23, Nov 2008

Neomodernidad

Fernando Vallespín escribe hoy en El país un artículo interesante sobre las implicaciones de la crisis de nuestros días. Toda crisis fractura el tiempo para inaugurar un después. Vallespín identifica el fin de la posmodernidad y el regreso de entidades supuestamente superadas: tiempos de "neomodernidad."

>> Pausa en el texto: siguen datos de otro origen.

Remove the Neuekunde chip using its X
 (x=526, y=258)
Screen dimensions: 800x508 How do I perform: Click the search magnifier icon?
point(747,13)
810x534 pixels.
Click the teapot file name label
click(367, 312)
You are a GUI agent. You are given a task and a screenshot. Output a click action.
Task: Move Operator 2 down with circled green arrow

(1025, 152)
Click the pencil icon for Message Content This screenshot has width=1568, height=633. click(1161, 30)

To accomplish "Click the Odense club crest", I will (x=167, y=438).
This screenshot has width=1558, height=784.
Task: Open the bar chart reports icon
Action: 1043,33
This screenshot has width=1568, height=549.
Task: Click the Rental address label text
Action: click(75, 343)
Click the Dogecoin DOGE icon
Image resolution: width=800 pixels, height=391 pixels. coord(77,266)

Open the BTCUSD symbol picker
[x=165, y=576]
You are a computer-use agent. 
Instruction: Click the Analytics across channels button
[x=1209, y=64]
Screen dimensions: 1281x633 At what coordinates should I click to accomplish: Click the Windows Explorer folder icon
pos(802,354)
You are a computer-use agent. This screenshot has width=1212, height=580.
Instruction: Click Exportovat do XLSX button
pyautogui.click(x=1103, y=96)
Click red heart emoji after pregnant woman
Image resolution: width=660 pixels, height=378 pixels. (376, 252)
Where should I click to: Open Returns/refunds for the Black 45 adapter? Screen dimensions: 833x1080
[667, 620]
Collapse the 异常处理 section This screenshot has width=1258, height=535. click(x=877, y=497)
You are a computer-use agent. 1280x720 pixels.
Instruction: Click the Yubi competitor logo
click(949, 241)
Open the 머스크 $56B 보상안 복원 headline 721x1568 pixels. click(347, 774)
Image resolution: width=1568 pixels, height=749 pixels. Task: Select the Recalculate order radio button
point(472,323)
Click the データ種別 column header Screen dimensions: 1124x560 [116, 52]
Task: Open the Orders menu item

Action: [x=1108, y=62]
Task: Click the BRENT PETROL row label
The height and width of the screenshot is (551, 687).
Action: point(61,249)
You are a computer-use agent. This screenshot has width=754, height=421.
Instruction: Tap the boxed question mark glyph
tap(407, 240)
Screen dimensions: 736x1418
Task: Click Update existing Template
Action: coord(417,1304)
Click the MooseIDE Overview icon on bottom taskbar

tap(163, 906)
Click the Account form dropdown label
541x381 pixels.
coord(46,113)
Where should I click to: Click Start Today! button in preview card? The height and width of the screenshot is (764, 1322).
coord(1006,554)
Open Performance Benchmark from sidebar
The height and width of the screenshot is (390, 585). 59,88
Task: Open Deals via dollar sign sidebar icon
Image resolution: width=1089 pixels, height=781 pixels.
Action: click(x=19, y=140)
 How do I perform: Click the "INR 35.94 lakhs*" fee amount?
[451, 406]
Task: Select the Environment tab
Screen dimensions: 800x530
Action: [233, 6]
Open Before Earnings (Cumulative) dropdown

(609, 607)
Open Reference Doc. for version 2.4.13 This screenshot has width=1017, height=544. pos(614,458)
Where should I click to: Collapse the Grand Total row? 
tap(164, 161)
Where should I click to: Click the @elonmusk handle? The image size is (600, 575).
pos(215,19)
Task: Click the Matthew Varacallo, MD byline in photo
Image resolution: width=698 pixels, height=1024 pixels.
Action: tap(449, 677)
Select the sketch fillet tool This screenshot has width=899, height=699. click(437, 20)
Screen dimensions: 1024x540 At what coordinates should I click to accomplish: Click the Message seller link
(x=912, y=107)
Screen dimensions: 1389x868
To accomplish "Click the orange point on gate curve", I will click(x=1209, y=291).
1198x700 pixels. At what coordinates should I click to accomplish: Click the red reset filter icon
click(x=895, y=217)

Valores como solidaridad, igualdad, autoridad, esfuerzo, responsabilidad, cotizarán al alza. Los clásicos valores densos de nuestra herencia moderna postergarán a los más ligeros -líquidos, en la jerga de Bauman- del "todo vale", la gratificación inmediata, el hiperconsumo, la autorrealización individual. No saldremos de eso que los sociólogos califican como "individualización", pero habrá una tendencia a moderar el individualismo y el privatismo radicalizado en aras de un mayor compromiso con los objetivos sociales generales. Todo ello en nombre del gran valor de la modernidad: el orden. Lo ambivalente, ambiguo, relativo, esos rasgos esenciales del pluralismo posmoderno, serán mirados con sospecha. Orden y seguridad, asociados a bien común y solidaridad, tienen garantizada buena prensa en momentos en los que acucia la necesidad y el miedo. El gran gestor del orden, la seguridad y la estabilidad, pero también de la protección social más general, ha sido siempre el Estado, el héroe de la modernidad clásica. Parece obvio que volverá a gozar de una renovada legitimidad. Un Estado al que seguramente se le exigirá mucho más de lo que está en condiciones de dar. Pero será el gran protagonista de los tiempos venideros.